Required task: Please rewrite the data from the line with "You are a computer-use" to the line with "pyautogui.click(x=385, y=245)", replacing "dropdown arrow" with "caret icon" and leaving everything else the same.

Extracted records:
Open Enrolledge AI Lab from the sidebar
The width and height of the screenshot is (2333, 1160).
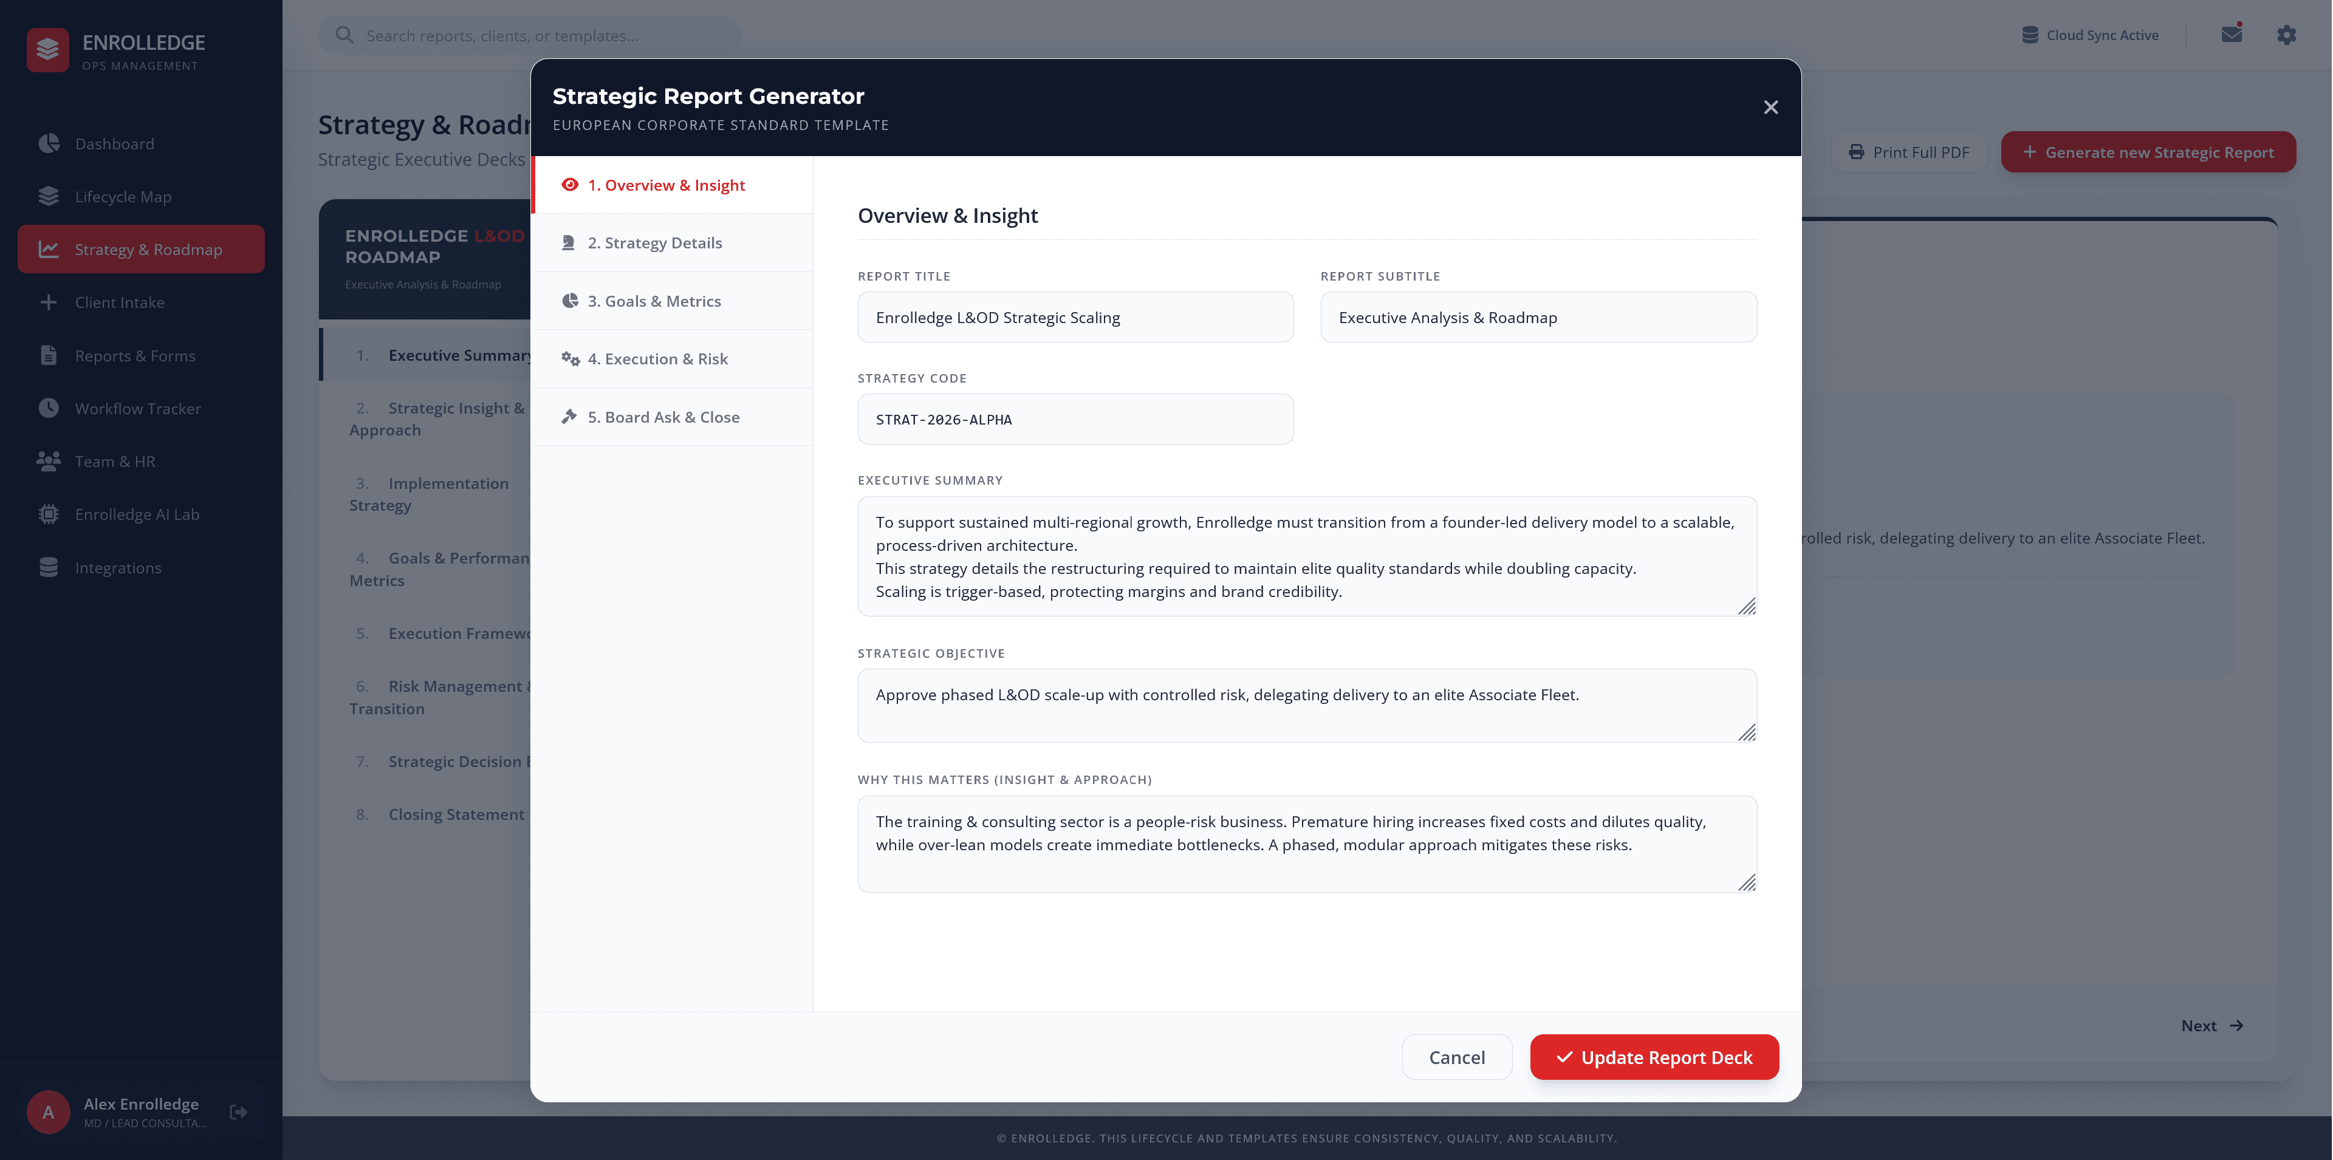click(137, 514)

---

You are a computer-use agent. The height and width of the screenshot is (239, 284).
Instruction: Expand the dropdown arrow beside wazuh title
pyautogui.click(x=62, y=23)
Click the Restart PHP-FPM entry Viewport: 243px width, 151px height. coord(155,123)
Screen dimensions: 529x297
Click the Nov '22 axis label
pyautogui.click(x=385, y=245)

Response to this task:
You are a computer-use agent. The height and width of the screenshot is (239, 284).
Instruction: Expand the caret icon beside wazuh title
pyautogui.click(x=62, y=23)
Click the Restart PHP-FPM entry Viewport: 243px width, 151px height. coord(155,123)
Screen dimensions: 529x297
Click the Nov '22 axis label
pyautogui.click(x=385, y=245)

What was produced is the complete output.